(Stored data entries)
*** Block opens ***

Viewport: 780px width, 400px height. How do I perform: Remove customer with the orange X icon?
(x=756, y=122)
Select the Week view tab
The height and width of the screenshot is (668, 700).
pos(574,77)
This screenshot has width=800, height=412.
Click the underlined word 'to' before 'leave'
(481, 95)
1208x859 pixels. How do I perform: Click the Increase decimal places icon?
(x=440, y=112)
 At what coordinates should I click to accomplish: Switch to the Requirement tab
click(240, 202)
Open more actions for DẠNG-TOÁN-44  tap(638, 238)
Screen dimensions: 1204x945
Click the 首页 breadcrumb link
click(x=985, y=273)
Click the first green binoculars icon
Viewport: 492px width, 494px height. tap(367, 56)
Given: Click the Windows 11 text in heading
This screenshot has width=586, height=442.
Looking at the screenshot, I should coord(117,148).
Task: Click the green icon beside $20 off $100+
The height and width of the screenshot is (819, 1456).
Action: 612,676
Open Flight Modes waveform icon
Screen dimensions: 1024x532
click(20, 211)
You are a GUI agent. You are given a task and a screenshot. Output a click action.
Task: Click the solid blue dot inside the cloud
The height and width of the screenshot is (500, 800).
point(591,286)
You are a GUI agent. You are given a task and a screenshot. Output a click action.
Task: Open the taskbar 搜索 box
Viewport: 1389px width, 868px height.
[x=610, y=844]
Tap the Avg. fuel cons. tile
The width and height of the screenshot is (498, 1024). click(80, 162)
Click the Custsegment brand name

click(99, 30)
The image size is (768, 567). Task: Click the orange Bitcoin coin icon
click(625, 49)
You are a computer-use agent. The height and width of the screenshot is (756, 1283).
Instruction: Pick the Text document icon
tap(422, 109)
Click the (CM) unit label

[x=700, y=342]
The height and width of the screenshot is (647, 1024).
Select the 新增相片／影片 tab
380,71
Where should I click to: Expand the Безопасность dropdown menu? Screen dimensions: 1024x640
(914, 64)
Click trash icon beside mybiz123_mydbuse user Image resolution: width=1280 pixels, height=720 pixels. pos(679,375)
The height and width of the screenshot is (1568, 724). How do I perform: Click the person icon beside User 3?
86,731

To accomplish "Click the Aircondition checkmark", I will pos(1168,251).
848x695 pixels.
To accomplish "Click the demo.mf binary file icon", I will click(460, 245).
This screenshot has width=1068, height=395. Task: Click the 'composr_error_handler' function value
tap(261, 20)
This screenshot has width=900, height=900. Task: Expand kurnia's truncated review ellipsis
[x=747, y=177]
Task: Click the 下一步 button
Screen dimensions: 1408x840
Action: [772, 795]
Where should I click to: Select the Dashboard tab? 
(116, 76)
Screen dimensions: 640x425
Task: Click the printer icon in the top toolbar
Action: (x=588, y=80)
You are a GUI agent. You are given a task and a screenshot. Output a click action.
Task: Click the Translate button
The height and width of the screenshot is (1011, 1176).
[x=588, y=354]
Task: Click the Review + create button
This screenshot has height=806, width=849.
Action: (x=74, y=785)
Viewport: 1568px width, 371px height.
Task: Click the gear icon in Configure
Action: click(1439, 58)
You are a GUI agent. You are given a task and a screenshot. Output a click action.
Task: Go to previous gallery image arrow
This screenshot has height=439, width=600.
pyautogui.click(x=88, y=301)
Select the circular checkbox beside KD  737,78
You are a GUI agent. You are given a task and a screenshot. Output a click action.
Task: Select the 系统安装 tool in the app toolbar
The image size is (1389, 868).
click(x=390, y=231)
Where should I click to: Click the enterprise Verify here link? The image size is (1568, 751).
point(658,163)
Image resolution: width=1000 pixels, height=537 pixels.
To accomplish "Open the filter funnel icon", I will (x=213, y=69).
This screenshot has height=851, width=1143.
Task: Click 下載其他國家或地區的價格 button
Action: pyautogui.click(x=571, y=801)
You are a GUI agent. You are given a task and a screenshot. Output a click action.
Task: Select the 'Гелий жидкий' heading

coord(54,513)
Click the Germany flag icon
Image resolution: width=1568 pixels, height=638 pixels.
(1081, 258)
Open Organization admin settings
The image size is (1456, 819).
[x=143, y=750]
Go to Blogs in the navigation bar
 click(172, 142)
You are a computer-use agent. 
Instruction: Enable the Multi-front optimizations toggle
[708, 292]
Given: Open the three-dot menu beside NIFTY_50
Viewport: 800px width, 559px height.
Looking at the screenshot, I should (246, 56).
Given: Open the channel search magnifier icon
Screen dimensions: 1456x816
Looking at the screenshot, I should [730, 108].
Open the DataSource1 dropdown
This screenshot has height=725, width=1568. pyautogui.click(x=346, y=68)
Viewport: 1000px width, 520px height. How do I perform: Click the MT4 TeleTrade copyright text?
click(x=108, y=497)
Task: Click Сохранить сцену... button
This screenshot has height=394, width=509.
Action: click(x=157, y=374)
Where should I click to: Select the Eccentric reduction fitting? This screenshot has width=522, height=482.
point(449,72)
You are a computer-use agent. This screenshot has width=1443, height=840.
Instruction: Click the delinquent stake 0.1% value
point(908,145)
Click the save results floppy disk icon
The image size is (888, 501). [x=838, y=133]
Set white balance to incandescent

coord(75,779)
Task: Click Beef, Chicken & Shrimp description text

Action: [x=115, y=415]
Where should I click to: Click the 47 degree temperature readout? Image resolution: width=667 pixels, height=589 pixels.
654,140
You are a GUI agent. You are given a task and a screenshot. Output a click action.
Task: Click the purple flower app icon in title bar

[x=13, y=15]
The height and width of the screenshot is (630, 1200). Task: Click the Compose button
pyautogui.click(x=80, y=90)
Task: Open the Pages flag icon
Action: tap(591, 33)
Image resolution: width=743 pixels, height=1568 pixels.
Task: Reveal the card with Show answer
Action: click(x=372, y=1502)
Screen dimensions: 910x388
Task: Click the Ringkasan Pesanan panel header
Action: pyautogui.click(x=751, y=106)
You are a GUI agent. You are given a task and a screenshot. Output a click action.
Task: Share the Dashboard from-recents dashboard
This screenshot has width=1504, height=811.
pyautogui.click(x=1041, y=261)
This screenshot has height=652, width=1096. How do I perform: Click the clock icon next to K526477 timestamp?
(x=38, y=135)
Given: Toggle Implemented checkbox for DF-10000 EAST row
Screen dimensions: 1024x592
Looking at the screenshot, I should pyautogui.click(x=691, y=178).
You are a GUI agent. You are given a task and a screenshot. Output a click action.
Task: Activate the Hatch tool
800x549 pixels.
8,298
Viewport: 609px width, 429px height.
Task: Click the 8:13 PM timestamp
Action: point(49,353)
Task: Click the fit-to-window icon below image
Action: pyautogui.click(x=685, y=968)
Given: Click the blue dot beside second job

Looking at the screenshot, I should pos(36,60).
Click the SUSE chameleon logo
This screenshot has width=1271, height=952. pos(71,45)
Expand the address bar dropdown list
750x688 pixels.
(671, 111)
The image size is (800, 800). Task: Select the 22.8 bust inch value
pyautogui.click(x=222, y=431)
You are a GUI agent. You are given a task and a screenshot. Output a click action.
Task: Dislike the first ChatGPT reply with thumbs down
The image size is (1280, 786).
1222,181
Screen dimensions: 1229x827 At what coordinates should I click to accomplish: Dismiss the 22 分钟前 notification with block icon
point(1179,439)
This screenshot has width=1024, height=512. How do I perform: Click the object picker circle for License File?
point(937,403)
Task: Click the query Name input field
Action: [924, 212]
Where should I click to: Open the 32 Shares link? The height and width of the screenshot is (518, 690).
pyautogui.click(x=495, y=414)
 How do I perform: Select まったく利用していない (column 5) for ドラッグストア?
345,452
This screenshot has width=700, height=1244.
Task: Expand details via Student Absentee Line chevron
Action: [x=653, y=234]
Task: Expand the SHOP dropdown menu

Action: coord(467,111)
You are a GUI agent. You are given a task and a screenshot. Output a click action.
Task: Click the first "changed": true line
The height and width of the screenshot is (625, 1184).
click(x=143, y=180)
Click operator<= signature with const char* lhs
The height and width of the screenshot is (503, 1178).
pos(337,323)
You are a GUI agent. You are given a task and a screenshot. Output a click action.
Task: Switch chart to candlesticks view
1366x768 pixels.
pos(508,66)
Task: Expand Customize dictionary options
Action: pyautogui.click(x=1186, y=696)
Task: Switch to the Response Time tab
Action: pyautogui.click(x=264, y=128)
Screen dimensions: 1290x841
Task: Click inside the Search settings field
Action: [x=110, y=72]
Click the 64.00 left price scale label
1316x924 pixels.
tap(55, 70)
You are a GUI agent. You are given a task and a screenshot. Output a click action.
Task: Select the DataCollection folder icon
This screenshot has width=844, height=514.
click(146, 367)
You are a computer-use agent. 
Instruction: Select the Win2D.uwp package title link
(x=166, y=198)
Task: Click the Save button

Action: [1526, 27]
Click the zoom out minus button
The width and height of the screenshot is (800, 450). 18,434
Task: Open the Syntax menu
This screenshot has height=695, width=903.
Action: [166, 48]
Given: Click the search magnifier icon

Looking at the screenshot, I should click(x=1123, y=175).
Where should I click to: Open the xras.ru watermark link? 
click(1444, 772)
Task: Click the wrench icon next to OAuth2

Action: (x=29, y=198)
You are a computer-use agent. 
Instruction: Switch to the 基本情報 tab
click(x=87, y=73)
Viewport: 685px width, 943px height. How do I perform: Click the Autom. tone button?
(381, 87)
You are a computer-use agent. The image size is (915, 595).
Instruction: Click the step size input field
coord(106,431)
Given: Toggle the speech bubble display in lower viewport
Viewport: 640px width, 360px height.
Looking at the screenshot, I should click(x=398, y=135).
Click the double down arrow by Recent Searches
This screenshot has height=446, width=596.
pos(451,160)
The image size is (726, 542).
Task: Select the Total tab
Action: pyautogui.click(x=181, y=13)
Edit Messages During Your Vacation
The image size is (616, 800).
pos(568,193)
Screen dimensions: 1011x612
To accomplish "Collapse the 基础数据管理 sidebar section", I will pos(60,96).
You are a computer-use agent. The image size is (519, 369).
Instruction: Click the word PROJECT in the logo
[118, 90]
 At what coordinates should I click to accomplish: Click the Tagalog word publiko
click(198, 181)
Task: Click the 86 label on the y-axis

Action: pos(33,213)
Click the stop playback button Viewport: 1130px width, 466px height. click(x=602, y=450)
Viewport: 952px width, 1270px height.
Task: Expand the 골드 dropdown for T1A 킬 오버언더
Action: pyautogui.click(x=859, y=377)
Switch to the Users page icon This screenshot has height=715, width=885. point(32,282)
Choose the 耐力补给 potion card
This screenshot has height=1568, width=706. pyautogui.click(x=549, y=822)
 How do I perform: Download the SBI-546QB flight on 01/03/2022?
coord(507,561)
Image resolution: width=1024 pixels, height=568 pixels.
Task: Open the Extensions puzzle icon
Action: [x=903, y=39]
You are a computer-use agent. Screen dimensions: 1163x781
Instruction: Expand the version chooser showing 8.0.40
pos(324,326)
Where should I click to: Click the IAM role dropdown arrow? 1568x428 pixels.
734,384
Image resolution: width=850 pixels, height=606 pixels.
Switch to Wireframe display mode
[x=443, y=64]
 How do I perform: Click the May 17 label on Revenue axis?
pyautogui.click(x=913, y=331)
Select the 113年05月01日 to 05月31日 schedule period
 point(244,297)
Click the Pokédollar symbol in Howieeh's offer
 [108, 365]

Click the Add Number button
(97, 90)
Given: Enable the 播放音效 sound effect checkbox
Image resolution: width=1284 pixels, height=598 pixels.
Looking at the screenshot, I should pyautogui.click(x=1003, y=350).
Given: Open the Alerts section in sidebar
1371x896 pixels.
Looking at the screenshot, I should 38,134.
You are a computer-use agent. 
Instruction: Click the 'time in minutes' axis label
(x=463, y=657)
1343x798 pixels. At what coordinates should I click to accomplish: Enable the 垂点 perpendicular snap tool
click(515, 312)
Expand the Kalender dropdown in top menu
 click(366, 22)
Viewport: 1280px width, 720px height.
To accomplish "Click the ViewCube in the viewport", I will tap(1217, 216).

*** Block closes ***

Exercise brief - Look through the entries above and say how many lines hold the word "checkbox", giving the number alone.

Finished exercise - 3